After an initial scan of all predatory publishers and journals included in the so-called Beall's list, a sample of 613 journals was constructed using a stratified sampling method from the total of over 11,000 journals identified. Information about the subject field, country of publisher, article processing charge and article volumes published between 2010 and 2014 were manually collected from the journal websites. For a subset of journals, individual articles were sampled in order to study the country affiliation of authors and the publication delays.
Over the studied period, predatory journals have rapidly increased their publication volumes from 53,000 in 2010 to an estimated 420,000 articles in 2014, published by around 8,000 active journals. Early on, publishers with more than 100 journals dominated the market, but since 2012 publishers in the 10-99 journal size category have captured the largest market share. The regional distribution of both the publisher's country and authorship is highly skewed, in particular Asia and Africa contributed three quarters of authors. Authors paid an average article processing charge of 178 USD per article for articles typically published within 2 to 3 months of submission.
Despite a total number of journals and publishing volumes comparable to respectable (indexed by the Directory of Open Access Journals) open access journals, the problem of predatory open access seems highly contained to just a few countries, where the academic evaluation practices strongly favor international publication, but without further quality checks.
由论文处理费资助的学术开放获取出版的快速增长带来了一个负面后果,即出现了营销和同行评审做法备受质疑的出版商和期刊。这些所谓的掠夺性出版商正在给开放获取出版整体带来无端的负面宣传。迄今为止,关于这个电子商务分支的报道主要集中在揭露同行评审缺失以及涉及出版商和期刊的丑闻。对于这一现象的几个方面,包括其规模和地区分布,缺乏全面的研究。
在初步浏览所谓的“贝亚尔列表”中包含的所有掠夺性出版商和期刊之后,从总共11000多种已识别的期刊中使用分层抽样方法构建了一个包含613种期刊的样本。从期刊网站上手动收集了有关学科领域、出版商所在国家、论文处理费以及2010年至2014年期间发表的文章数量的信息。对于一部分期刊,抽取了个别文章以研究作者的所属国家和出版延迟情况。

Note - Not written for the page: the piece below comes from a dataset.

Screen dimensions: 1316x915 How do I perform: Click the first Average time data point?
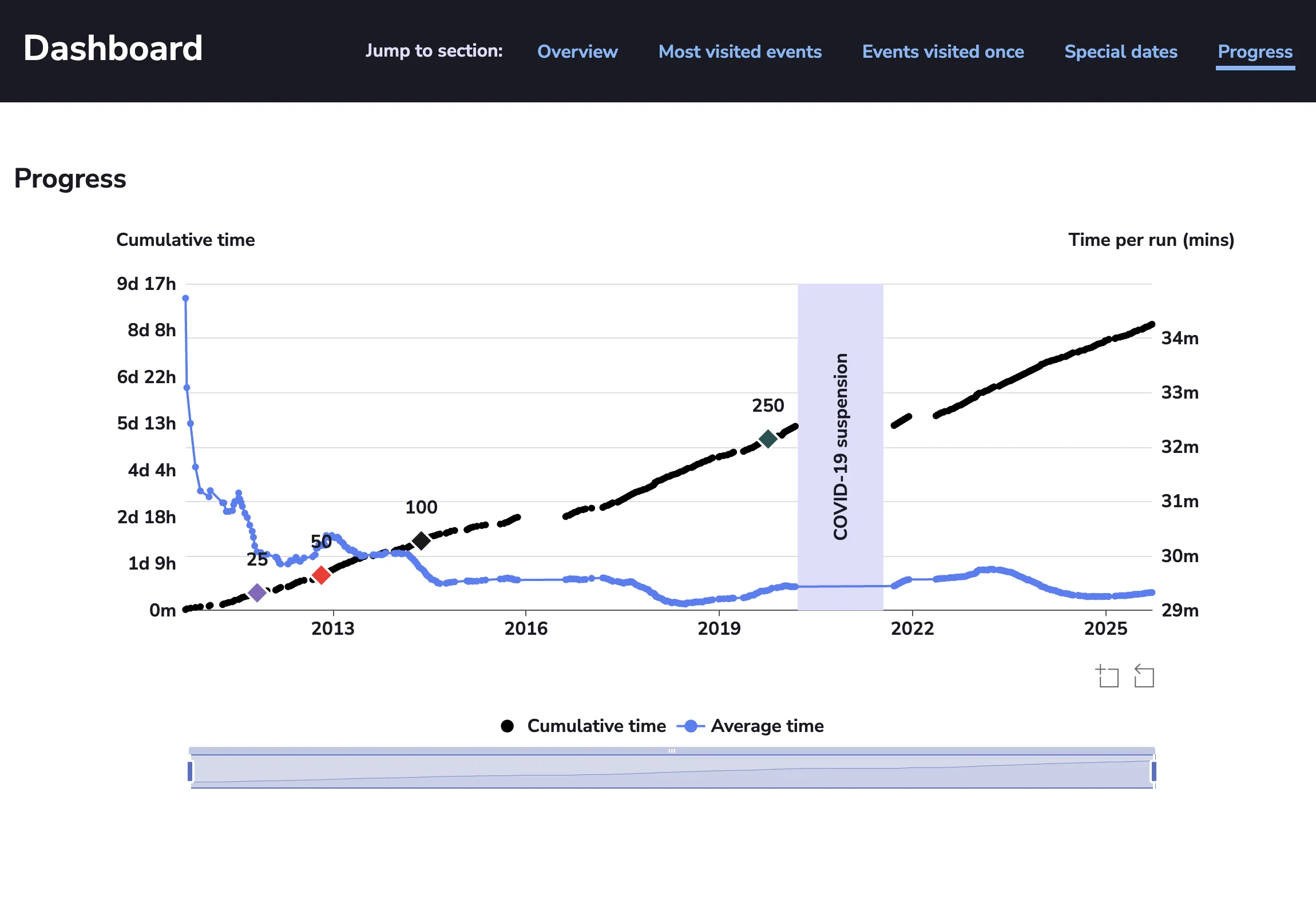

在研究期间,掠夺性期刊的出版量迅速增加,从2010年的53000篇增至2014年估计的420000篇文章,由大约8000种活跃期刊出版。早期,拥有100多种期刊的出版商主导市场,但自2012年以来,期刊数量在10 - 99种的出版商占据了最大的市场份额。出版商所在国家和作者的地区分布极不均衡,特别是亚洲和非洲的作者占了四分之三。作者为每篇文章支付的平均论文处理费为178美元,文章通常在提交后的2至3个月内发表。
尽管掠夺性开放获取期刊的总数和出版量与声誉良好的(由开放获取期刊目录索引)开放获取期刊相当,但掠夺性开放获取问题似乎高度集中在少数几个国家,在这些国家学术评估做法强烈倾向于国际出版,但却没有进一步的质量检查。